Ben and Jerry's is having a flavor contest. I think there are five finalists. 
Most people seem to think Wackie Chan is going to win. It's the one I would vote for (but I clearly enjoy sort of wacked out ice cream flavors). This is the most commented story on Slashfood and has been for weeks now! 

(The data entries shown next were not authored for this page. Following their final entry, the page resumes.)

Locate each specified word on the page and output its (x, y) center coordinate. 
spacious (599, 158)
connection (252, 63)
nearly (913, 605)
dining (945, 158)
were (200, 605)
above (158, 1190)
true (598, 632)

*ApricotAbra* - a mix of vanilla and apricot preserves 
*Wackie Chan* - Sweet cream and ginger-flavored ice cream, with chocolate-covered fortune cookie bits and fudge swirl 
*Italian Renaissance* - Amaretto ice cream, cherry chunks and sliced almonds 
*Mojito* - Lime-based sherbet with mint, brown sugar and rum 
*Puttin' on a Ritz* - Vanilla ice cream, caramel and Ritz crackers


----------



## NYEric (Oct 3, 2006)

Real rum!?!? BTW I think I may win the Salmon besseae, thanx Heather.:clap: E.


----------



## likespaphs (Oct 5, 2006)

edy's peanut butter cup.


----------



## Heather (Oct 5, 2006)

I heard B & J's is doing the final vote today...


----------



## likespaphs (Oct 5, 2006)

b&j had a wonderful limited edition called in a crunch. made me sad it was limited edition....


----------



## couscous74 (Oct 11, 2006)

For you coffee fans out there, I just discovered Edy's Espresso Chip ice cream :drool:


----------